» What you will do
The answer is to be the data below, written out in full and exactly.
--
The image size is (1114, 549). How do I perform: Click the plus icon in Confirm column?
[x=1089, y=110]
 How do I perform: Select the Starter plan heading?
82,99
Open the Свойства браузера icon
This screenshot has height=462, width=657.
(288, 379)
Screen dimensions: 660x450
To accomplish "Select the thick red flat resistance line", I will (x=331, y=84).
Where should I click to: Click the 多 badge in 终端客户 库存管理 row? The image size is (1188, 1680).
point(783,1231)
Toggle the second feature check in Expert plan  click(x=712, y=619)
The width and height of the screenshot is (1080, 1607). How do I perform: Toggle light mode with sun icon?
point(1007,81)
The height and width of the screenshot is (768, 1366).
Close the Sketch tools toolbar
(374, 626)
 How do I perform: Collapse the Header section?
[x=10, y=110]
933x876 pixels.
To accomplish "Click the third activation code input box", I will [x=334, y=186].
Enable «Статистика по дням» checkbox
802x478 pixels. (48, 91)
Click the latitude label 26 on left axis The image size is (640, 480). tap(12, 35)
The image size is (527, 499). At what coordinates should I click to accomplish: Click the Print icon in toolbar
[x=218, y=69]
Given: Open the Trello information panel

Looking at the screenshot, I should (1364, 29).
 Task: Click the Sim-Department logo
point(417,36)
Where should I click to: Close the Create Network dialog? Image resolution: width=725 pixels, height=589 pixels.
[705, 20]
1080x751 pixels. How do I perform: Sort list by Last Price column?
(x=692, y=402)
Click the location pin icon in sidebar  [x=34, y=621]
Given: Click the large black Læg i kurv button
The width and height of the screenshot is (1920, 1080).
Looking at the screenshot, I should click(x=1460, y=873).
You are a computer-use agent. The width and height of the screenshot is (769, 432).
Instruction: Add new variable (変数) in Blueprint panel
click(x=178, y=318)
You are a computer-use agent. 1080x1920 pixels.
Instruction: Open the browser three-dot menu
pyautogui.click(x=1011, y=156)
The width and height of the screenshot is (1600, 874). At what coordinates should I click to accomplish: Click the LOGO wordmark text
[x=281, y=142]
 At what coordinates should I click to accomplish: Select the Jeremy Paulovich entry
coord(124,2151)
--
» Response area
The image size is (1114, 549). How do I perform: Click the plus icon in Confirm column?
[x=1089, y=110]
 How do I perform: Select the Starter plan heading?
82,99
Open the Свойства браузера icon
This screenshot has height=462, width=657.
(288, 379)
Screen dimensions: 660x450
To accomplish "Select the thick red flat resistance line", I will (x=331, y=84).
Where should I click to: Click the 多 badge in 终端客户 库存管理 row? The image size is (1188, 1680).
point(783,1231)
Toggle the second feature check in Expert plan  click(x=712, y=619)
The width and height of the screenshot is (1080, 1607). How do I perform: Toggle light mode with sun icon?
point(1007,81)
The height and width of the screenshot is (768, 1366).
Close the Sketch tools toolbar
(374, 626)
 How do I perform: Collapse the Header section?
[x=10, y=110]
933x876 pixels.
To accomplish "Click the third activation code input box", I will [x=334, y=186].
Enable «Статистика по дням» checkbox
802x478 pixels. (48, 91)
Click the latitude label 26 on left axis The image size is (640, 480). tap(12, 35)
The image size is (527, 499). At what coordinates should I click to accomplish: Click the Print icon in toolbar
[x=218, y=69]
Given: Open the Trello information panel

Looking at the screenshot, I should (1364, 29).
 Task: Click the Sim-Department logo
point(417,36)
Where should I click to: Close the Create Network dialog? Image resolution: width=725 pixels, height=589 pixels.
[705, 20]
1080x751 pixels. How do I perform: Sort list by Last Price column?
(x=692, y=402)
Click the location pin icon in sidebar  [x=34, y=621]
Given: Click the large black Læg i kurv button
The width and height of the screenshot is (1920, 1080).
Looking at the screenshot, I should click(x=1460, y=873).
You are a computer-use agent. The width and height of the screenshot is (769, 432).
Instruction: Add new variable (変数) in Blueprint panel
click(x=178, y=318)
You are a computer-use agent. 1080x1920 pixels.
Instruction: Open the browser three-dot menu
pyautogui.click(x=1011, y=156)
The width and height of the screenshot is (1600, 874). At what coordinates should I click to accomplish: Click the LOGO wordmark text
[x=281, y=142]
 At what coordinates should I click to accomplish: Select the Jeremy Paulovich entry
coord(124,2151)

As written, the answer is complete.